高洺湖黛眉微蹙,將盛藥的青瓷碗靠近唇邊,試探著喝了一口,溫度適口。
將苦澀的湯藥含入口中,一隻手抵住北堂謹瑜的下顎,朱唇輕輕的貼在他的唇邊,口對口便將湯藥送入北堂謹瑜的口中。
整整餵了十口有餘,就在最後一口將盡的時候,北堂謹瑜的眼睛正在直直的看著面前的高洺湖。
高洺湖瞬的直起了身子,頓時面色緋紅的低著頭。
北堂謹瑜輕輕的微舔了一下嘴唇,眼睛中泛出層層的漣漪。
“你休要說出去!否則我定不會饒你!”高洺湖羞澀的說著,緋紅的臉頰,宛如二月裡的桃花一般豔紅。
北堂謹瑜扶著傷口倚靠著坐了起來,眼睛一瞬不瞬的看著高洺湖那俏美的臉蛋。
“洺湖小姐對我有恩,朕絕不會做有損於小姐清譽之事。
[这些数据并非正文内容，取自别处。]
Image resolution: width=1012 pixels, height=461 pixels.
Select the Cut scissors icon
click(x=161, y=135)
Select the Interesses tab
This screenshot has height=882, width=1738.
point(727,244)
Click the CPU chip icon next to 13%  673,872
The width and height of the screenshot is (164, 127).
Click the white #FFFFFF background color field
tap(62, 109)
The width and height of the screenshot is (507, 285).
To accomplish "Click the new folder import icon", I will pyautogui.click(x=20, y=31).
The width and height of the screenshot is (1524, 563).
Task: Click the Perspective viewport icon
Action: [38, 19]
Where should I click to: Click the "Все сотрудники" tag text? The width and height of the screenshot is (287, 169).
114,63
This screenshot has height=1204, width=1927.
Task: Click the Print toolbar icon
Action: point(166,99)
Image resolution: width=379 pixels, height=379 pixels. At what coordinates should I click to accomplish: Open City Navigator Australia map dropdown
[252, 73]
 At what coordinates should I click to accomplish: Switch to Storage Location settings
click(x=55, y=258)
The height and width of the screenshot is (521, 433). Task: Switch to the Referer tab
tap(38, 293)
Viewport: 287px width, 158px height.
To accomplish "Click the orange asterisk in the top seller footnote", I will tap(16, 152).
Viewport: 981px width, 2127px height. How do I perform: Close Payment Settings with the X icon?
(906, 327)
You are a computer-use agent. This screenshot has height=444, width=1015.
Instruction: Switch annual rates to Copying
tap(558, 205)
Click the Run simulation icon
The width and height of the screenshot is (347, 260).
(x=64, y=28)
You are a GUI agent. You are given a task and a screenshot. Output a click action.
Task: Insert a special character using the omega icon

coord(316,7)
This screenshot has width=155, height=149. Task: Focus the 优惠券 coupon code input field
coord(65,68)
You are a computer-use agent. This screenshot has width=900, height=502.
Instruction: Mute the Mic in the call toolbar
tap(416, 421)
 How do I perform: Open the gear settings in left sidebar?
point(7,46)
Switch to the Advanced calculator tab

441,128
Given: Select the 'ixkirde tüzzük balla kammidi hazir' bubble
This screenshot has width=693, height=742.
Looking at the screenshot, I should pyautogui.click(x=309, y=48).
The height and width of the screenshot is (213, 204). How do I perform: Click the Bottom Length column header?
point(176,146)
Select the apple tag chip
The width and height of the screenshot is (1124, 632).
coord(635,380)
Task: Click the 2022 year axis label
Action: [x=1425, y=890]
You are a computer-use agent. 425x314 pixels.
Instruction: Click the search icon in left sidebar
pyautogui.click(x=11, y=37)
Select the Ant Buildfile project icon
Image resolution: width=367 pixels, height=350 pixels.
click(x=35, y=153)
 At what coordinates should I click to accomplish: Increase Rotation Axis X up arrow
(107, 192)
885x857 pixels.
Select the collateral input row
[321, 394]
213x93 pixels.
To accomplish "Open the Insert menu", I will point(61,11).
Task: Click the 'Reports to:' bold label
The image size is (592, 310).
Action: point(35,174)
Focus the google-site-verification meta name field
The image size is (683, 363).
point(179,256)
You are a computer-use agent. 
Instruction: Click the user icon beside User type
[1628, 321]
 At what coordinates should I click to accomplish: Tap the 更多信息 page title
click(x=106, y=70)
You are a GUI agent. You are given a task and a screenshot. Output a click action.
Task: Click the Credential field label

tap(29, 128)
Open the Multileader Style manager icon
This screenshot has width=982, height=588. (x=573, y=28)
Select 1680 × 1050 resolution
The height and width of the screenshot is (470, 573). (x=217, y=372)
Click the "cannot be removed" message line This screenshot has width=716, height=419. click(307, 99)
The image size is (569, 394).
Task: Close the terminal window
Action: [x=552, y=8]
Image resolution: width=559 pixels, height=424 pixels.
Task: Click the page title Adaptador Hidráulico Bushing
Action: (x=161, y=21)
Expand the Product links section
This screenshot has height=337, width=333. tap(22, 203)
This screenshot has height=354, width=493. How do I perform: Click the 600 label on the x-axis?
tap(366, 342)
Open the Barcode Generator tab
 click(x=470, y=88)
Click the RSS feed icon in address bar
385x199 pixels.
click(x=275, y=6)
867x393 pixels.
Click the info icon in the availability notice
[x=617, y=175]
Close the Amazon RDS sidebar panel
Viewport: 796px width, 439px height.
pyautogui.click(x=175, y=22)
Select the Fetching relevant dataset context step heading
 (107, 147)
”北堂謹瑜臉上一直掛著訕訕的笑,皓齒微露,明眸閃爍。
“皇上是為了救我才傷了龍體,若是皇上因洺湖而有個三長兩短,洺湖一定愧疚萬分。”高洺湖深湖一般的美眸裡擎著一汪淚水,看了一眼床榻上的北堂謹瑜,宛如受了委屈的孩子一般,讓人看了甚是愛憐。
“只要洺湖小姐沒事,這點皮肉傷又算得了什麼。”話音剛落,北堂謹瑜微微的咳了幾下。
“你看你,都傷成這樣了,還裝什麼無恙。”高洺湖被北堂謹瑜逗的破涕為笑,實則內心滿滿的只是想演好這場戲。
北堂謹瑜朗笑了起來,看著眼前的高洺湖,頓時心中更加的喜歡了起來。平日裡那個淡漠孤傲的高洺湖,如今對自己也有了一絲的轉變,看來捨身救美也是值得的。
高景略從門外跨了進來。
“啊,皇上,微臣叩見皇上!”高景略看到床榻上甦醒過來的北堂謹瑜,立刻上前拜叩。
“高司馬不必多禮!”北堂謹瑜說道。
“皇上舍身救得愛女性命,微臣不勝感激!”高景略幾乎馬上感激的都要哭了出來。
一旁的高洺湖臉上掛著偽笑,暗自心中極為厭惡高景略的假惺惺。
“大司馬嚴重了,洺湖小姐安然無恙就好,只是如今我需要在府上討饒一陣了。”北堂謹瑜意味深長的說著,餘光輕輕的掃過高洺湖的臉頰。
“說什麼討饒的話,這是高府上下的榮幸,皇上待龍體無恙再回宮中也不會惹得太后擔憂。”高景略做了一個輯。
“那日的刺客後來可有擒獲?”北堂謹瑜突然想到那日裡闖入高府的兩名黑衣人。
“這二人輕功了得,未能擒獲,嶽大人這幾日也在追查此事,但未有任何訊息。”高景略皺緊了眉毛回道。
北堂謹瑜若有所思的摸了摸稜角分明的下巴,其實在北堂謹瑜的心中對於宮中平日裡陷害算計早已經習以為常,曾經一時疏忽便失去了摯愛先皇后,為顧全大局,所有的苦水也只能往肚子裡吞,如今定不能再讓高洺湖重蹈覆轍,被人害了。
“老爺,洺雪小姐回來了。”高伯輕輕的扣了一下門。